Wednesday, March 24, 2010

Head Count

Why damn liberals like Gary Locke want your info

Natalie Johnson
[Photo: Young Kwak]
[Photo: Young Kwak]
[Photo: Young Kwak]

The envelope lands in your mailbox, demanding to know who’s living in your home. While you’re grumbling at yet another government intrusion into your domestic tranquility, consider this: Spokane needs you and your numbers to hold off a challenge from those pesky upstarts in Tacoma.

This may be the year that Spokane loses its coveted status as the second-largest city in Washington to its west-side rival, Tacoma.

Though an official census hasn’t been conducted since 2000, when Spokane had about 2,000 more residents than Tacoma, the U.S. Census Bureau estimated in 2006 that Spokane was only ahead by about 1,600, with 198,100 residents compared to Tacoma’s 196,500. The Washington State Office of Financial Management paints a slightly more positive outlook for Spokane, estimating that in 2009 it retained its 2,000-person lead over Tacoma’s population of 203,400.

Yi Zhao, the OFM’s senior forecast coordinator, says the census could certainly find Tacoma to have crept up on Spokane in the last decade, especially if the west-side city recently annexed land. However, she says, both cities have grown at a steady pace and Spokane still has about 8,000 more residential units than Tacoma.

“I don’t think this year will be the year that happens,” she says. “But you never know.”

While Spokane is at risk of losing its second-place status, it may move up in different ranks.

Once the census is tallied in 2013, the federal government may combine Spokane and Kootenai counties into a joined region it calls a Combined Metropolitan Statistical Area (CMSA), making it the 85th-largest metropolitan statistical area (MSA) in the country.

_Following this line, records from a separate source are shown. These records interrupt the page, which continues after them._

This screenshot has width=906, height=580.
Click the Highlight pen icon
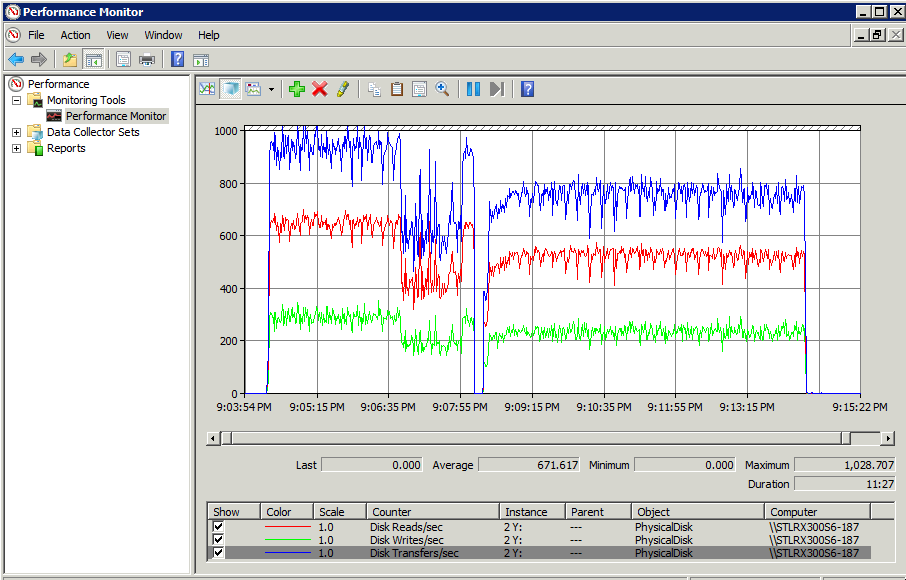(x=343, y=89)
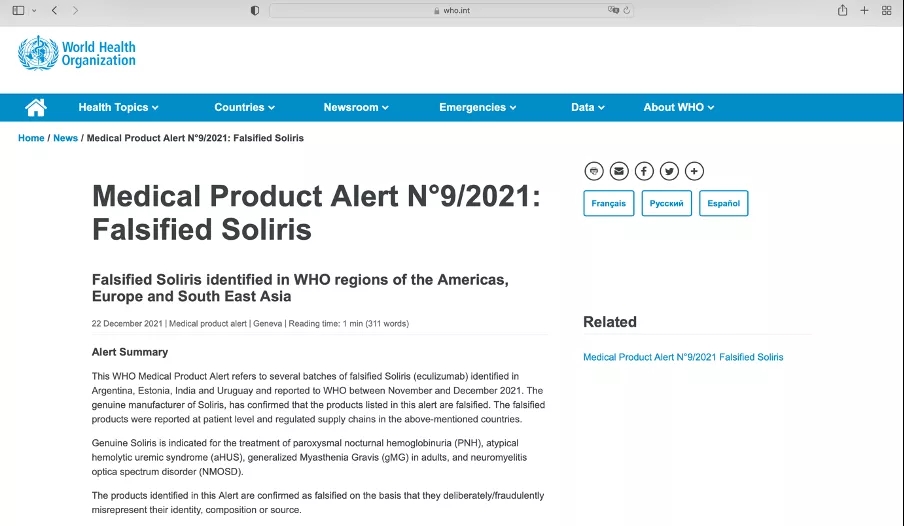Share article via the email envelope icon
The image size is (904, 526).
click(619, 171)
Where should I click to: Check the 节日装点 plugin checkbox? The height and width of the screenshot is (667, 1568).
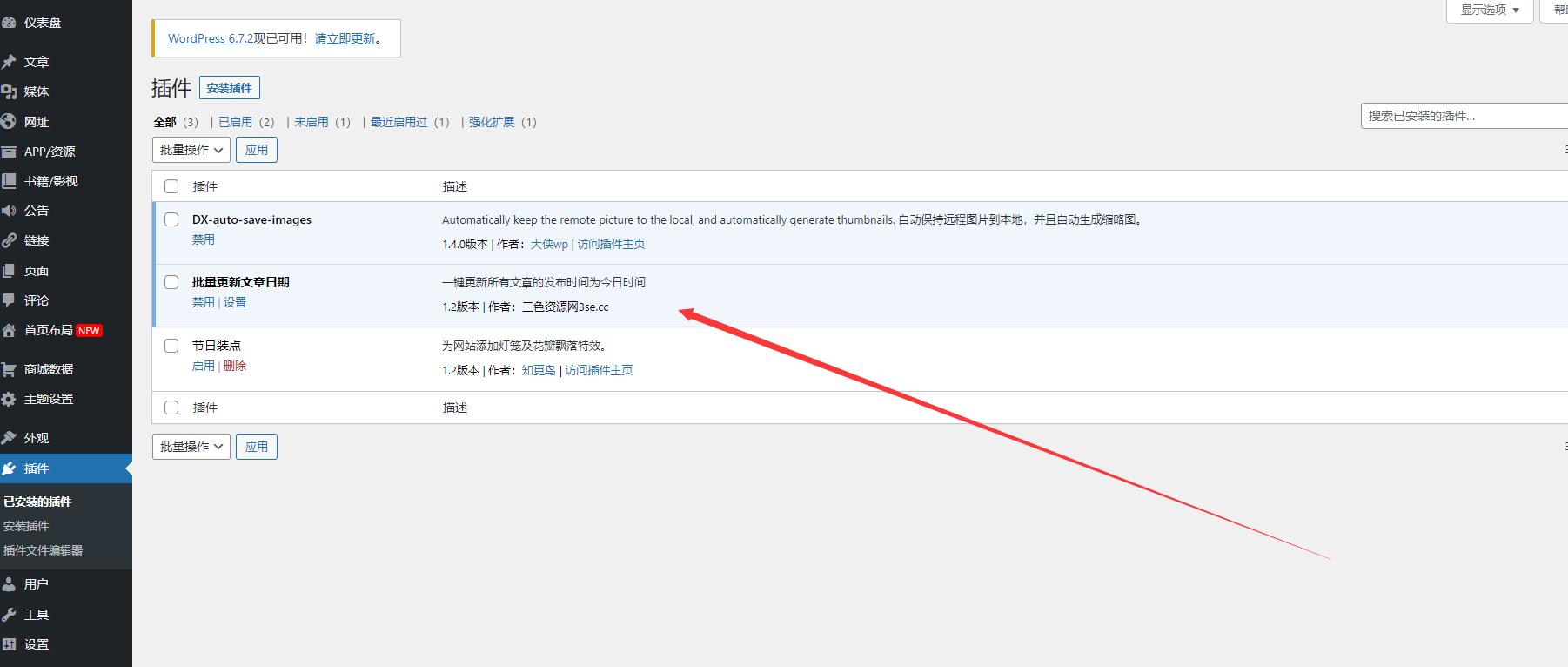171,346
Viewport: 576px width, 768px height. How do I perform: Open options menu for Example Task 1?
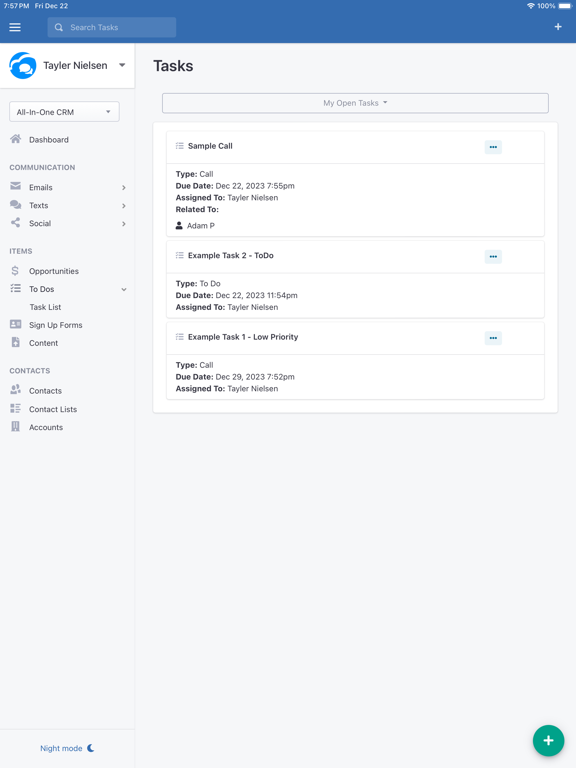click(493, 338)
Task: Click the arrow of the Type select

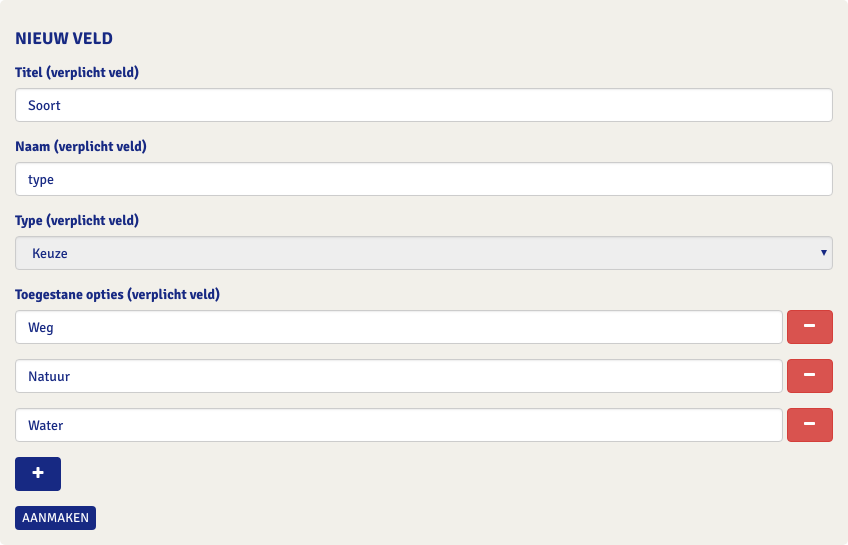Action: tap(824, 253)
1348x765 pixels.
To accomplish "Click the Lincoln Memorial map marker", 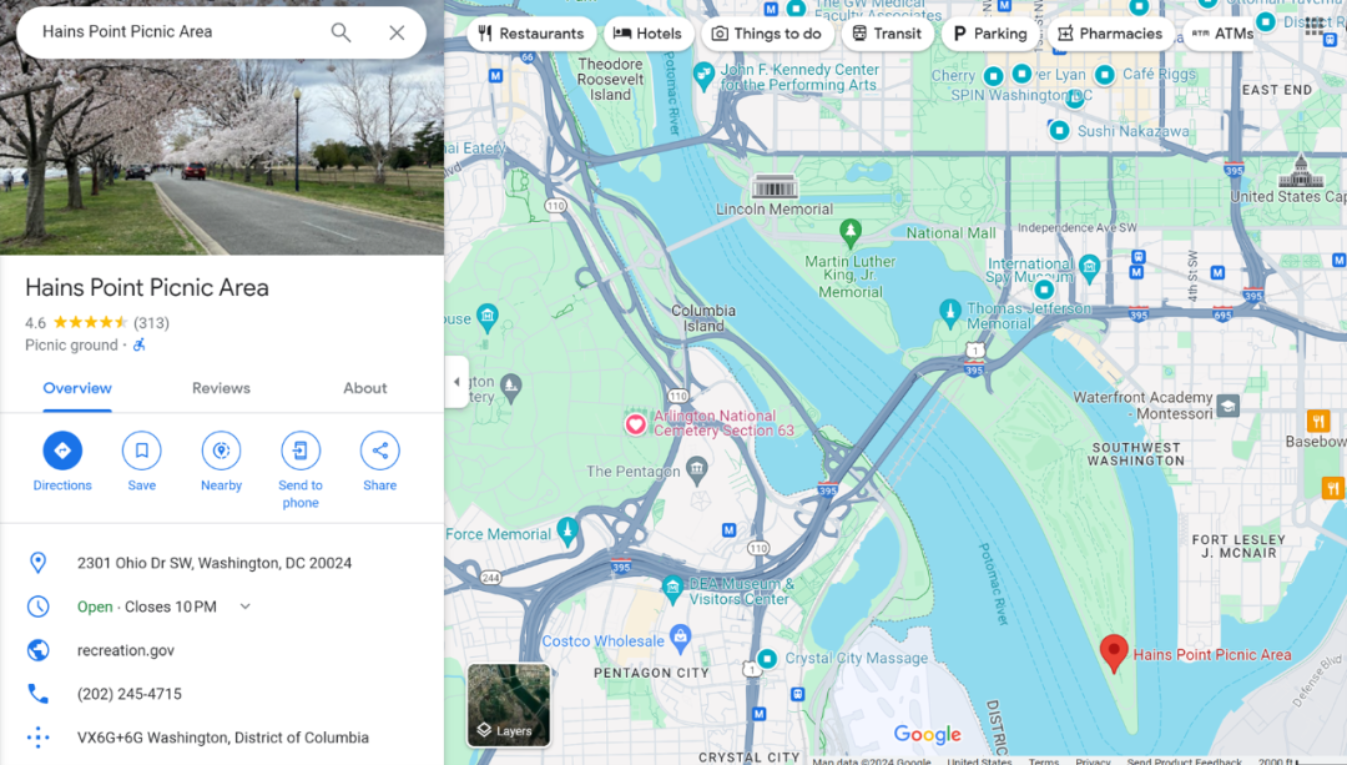I will [774, 187].
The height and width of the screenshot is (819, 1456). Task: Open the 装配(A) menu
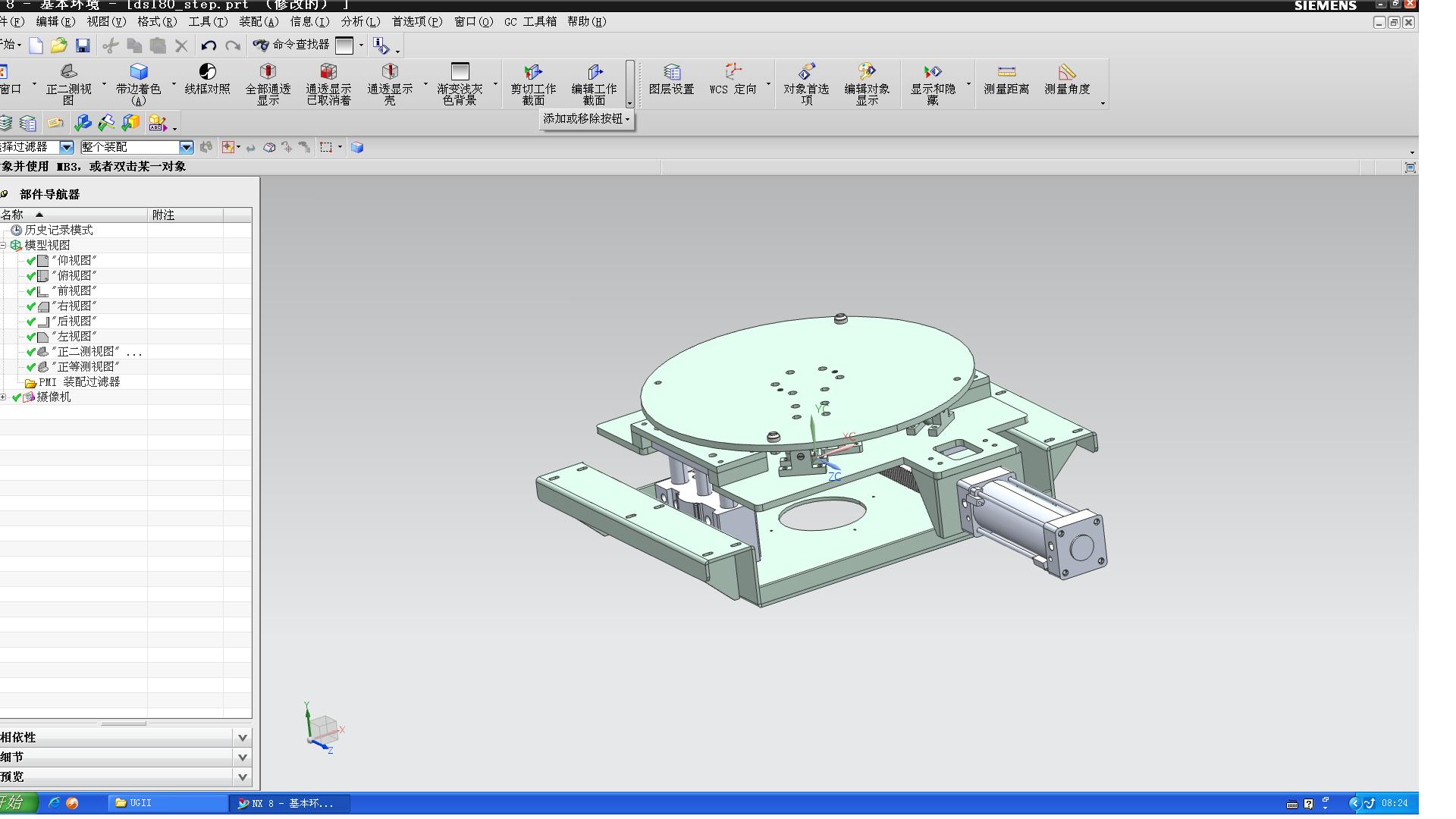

Dale Strom, a city planner in Spokane’s Community Development Department, says the move would almost certainly bring more business to the area because many companies only consider locating in the top 100 MSAs in the nation. Each county would retain its separate MSA as well. Spokane is currently the 106th-largest MSA, while Coeur d’Alene ranks 277th.

“It’s one of the biggest things that could come out of the census,” says Rich Hadley, president and CEO of Greater Spokane Incorporated. He believes that a ranking in the top 100 MSAs would not only attract more businesses to the Inland Northwest, but more tourism and possibly even more government funding.

“The fact is that as a combined area we have a bigger dot [on the map],” he says.

The two counties combined have more than 600,000 residents, well over the 500,000 required to form a CMSA. The combination was considered after the 2000 census, but was opposed by the Idaho Legislature due to lack of support in Coeur d’Alene.

According to the Spokane Journal of Business, if new rules being considered by the U.S. Office of Management and Budget are adopted, local opinion will no longer be considered in the process. The counties’ populations and the number of residents living in one county and working in another would qualify them to be automatically designated a CMSA.

Todd Chambers, president and CEO of the Coeur d’Alene Area Chamber of Commerce, acknowledges that the Spokane and Kootenai counties are undeniably one region, but he is concerned that Coeur d’Alene could lose its identity if it was part of a CMSA named after the counties. He emphasizes that people normally associate communities with cities, not counties.

“The city of Coeur d’Alene and businesses in Coeur d’Alene have invested heavily in branding the name Coeur d’Alene,” he says. “Communities are not unlike businesses in that they have a business name, they have a heritage to that name and they want that name recognized and utilized.”

He says that while the change could benefit the business community through recognition of a regional economy, there are also concerns that the change would be more advantageous to Spokane as the larger of the two counties.

Hadley says the designation shouldn’t be considered good or bad, but simply a reality that comes along with a growing region.

“It isn’t going to change the name of Coeur d’Alene to Spokane,” he says. “We’re still going to promote ourselves as a community and we’re going to collaborate where it makes sense.”